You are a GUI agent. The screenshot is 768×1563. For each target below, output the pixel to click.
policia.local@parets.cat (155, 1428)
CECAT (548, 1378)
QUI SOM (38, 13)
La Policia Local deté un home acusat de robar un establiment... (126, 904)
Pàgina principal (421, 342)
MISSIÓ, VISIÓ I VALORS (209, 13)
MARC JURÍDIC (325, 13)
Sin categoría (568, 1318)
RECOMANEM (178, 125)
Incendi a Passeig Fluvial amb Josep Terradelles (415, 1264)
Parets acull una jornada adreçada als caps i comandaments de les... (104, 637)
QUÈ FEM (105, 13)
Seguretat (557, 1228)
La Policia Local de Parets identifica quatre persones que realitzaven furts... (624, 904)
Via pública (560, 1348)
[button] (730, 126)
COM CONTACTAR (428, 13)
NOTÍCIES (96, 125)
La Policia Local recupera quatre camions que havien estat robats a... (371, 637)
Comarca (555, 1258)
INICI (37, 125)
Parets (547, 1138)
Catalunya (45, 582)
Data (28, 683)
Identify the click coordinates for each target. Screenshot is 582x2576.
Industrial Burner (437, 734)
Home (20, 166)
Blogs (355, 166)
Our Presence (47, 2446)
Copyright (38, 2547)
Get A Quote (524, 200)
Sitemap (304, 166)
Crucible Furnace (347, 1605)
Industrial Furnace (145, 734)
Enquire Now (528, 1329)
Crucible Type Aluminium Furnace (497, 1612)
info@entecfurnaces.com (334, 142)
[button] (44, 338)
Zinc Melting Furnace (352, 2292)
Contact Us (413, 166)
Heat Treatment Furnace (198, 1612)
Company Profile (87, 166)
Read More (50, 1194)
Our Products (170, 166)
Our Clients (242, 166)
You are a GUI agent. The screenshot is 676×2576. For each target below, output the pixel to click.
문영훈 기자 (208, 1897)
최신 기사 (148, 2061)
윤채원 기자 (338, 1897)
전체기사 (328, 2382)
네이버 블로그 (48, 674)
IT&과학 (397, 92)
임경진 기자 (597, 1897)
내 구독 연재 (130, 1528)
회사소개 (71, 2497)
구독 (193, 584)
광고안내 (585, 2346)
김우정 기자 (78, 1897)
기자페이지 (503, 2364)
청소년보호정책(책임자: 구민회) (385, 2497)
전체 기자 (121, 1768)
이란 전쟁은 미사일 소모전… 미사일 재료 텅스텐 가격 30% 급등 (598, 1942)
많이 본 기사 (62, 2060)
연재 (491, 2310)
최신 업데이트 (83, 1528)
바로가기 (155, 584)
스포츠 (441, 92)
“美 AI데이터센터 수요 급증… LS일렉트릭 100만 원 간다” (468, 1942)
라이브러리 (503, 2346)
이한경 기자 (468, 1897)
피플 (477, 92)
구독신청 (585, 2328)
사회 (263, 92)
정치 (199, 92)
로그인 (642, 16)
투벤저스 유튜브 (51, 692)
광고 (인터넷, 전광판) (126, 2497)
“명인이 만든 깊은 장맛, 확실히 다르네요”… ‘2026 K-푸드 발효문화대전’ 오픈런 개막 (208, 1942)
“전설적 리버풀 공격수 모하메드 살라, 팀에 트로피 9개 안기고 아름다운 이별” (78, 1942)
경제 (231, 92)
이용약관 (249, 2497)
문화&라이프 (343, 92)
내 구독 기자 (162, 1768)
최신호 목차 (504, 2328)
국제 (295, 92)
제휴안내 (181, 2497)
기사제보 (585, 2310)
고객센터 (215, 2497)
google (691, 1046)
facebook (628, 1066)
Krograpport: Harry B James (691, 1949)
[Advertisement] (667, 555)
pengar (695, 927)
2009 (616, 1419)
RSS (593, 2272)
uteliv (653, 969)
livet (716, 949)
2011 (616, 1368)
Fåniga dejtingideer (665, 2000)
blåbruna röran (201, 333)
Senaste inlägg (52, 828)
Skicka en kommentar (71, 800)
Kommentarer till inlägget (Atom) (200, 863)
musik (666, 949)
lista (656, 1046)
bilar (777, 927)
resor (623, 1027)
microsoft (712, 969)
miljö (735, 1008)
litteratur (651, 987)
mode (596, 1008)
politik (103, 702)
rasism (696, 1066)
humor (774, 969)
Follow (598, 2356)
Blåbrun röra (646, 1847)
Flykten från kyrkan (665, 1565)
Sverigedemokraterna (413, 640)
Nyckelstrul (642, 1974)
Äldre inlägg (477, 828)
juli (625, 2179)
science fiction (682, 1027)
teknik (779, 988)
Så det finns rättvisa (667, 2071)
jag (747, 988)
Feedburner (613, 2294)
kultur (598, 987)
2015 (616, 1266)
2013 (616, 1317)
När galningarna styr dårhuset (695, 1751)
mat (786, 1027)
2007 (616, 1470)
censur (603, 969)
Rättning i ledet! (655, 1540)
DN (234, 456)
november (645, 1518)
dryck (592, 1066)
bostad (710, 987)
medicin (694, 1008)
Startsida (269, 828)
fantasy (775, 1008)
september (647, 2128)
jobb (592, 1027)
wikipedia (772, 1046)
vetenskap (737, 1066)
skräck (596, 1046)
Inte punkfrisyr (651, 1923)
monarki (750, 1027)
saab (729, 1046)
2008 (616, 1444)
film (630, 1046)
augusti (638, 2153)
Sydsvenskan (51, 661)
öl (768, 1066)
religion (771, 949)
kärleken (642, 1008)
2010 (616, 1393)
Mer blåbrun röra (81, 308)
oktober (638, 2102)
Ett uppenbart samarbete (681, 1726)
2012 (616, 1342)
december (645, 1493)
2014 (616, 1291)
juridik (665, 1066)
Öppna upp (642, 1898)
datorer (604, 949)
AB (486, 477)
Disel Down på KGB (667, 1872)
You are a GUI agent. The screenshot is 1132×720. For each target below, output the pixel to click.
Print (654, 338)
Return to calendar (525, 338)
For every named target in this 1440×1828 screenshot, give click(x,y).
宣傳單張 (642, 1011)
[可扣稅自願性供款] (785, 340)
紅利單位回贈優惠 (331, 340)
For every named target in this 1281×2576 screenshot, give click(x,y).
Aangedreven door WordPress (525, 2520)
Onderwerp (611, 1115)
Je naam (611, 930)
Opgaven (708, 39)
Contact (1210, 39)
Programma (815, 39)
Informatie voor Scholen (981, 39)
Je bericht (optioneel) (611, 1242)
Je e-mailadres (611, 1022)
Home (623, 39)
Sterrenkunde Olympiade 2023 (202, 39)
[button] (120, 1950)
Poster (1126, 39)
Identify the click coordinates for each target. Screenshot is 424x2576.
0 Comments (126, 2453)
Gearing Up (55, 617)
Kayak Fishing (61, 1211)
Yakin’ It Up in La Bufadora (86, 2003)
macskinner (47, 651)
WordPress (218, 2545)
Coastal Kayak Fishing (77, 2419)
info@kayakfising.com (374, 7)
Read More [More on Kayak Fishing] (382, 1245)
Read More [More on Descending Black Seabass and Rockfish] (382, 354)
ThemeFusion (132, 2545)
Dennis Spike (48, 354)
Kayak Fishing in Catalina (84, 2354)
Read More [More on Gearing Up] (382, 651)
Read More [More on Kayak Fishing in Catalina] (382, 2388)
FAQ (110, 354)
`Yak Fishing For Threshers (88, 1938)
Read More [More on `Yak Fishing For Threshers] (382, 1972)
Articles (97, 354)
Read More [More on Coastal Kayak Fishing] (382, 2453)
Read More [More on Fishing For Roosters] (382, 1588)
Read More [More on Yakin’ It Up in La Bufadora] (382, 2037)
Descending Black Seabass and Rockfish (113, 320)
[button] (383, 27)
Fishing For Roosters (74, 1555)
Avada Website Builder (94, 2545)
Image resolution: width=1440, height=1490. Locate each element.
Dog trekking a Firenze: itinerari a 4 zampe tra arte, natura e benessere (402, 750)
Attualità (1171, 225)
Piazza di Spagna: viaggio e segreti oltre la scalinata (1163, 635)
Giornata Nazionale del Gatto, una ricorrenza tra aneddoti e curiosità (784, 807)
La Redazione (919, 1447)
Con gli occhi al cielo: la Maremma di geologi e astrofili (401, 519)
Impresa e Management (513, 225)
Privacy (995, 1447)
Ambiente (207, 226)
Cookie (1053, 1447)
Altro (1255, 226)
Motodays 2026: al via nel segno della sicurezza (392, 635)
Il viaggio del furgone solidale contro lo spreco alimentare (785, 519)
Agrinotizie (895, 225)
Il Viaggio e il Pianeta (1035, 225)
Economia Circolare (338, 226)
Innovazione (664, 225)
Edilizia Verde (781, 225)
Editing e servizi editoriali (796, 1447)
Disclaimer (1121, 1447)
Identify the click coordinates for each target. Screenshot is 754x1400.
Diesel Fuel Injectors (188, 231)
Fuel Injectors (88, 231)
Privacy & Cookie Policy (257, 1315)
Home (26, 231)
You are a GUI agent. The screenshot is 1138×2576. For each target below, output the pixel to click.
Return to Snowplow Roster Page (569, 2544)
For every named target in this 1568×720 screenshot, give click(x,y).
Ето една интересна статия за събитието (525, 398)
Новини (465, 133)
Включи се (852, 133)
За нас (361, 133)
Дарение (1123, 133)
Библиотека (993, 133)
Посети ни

• **Requirement**
Return every line of the items above that contains the string "this". Case matters.

• **Final result**
For every named target in this 1440×1828 screenshot, give click(x,y).
For every named target in this 1281×2576 screenshot, give click(x,y).
For every named target in this 1568×720 screenshot, give click(x,y).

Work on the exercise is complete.